Morphologic, histochemical, and functional analysis of platelet-rich plasma activity on skeletal cultured cells

BACKGROUND: Platelet-rich plasma (PRP) is a medium containing concentrated amounts of growth factors in a form that is easy to handle in regenerative sites. The aim of this study was to assess the effect of PRP on the differentiation of cultured skeletal cells and the capability of PRP to induce the production of some osteogenesis-related molecules and mineralization. STUDY DESIGN AND METHODS: Flow cytometry (cellular antigens), real-time quantitative polymerase chain reaction (RT-qPCR; bone morphogenetic protein [BMP] messengers), alkaline phosphatase (ALP; osteogenic expression), and calcification analyses were performed on 24- and 48-hour human bone cells (HBCs) and 143B and SaOS-2 (osteosarcoma) cell cultures to study the effect of PRP on proliferation and differentiation of skeletal cultured cells.

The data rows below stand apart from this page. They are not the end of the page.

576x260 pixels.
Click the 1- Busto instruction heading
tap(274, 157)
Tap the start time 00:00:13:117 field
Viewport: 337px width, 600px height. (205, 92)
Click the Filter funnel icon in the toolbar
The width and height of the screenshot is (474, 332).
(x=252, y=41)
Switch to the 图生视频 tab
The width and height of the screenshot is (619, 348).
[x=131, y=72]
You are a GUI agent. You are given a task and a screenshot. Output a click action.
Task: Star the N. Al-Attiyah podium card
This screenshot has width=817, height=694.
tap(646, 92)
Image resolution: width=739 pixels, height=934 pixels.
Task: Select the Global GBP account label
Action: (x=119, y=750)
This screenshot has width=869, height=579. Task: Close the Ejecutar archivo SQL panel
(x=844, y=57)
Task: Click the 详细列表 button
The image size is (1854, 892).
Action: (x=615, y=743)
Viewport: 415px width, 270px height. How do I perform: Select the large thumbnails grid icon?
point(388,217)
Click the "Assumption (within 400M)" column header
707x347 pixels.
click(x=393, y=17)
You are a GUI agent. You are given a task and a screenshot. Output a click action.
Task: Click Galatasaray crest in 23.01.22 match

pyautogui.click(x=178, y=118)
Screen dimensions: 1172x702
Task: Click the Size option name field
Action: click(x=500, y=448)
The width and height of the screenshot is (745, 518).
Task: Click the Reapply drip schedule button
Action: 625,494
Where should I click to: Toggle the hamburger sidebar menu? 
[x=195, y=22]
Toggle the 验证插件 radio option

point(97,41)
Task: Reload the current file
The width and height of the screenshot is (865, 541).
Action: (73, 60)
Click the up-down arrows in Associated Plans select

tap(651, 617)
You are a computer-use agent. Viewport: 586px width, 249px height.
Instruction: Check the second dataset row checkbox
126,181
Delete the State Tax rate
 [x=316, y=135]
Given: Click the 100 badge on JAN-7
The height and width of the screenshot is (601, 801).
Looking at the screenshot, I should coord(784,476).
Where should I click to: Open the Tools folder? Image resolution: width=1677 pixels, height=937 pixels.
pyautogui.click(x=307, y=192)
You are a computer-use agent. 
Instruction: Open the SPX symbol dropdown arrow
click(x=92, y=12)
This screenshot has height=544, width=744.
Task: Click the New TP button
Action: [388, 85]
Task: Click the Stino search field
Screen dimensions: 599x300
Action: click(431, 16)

PRP was added using different protocols since no studies are available on bone cultures treated in the long term with PRP. RESULTS: Flow cytometry showed PRP induction toward a nonhemopoietic lineage in HBCs; RT-qPCR showed enhanced mRNA encoding for BMP2 in HBCs, BMP6 and BMP7 in 143B cultures, and BMP2 and BMP7 in SaOS-2 cultures. Better ALP and calcification results were obtained in SaOS-2 cultures when PRP was added more frequently at shorter intervals while poor results were obtained after single PRP addition. CONCLUSIONS: The results highlight induction of bone cell proliferation and differentiation by PRP. Since repeated administration of PRP is needed to achieve the best results, an almost continuous delivery system of PRP, or better a controlled release of growth and differentiation factors, using biomaterials might provide increased performance at bone regeneration sites.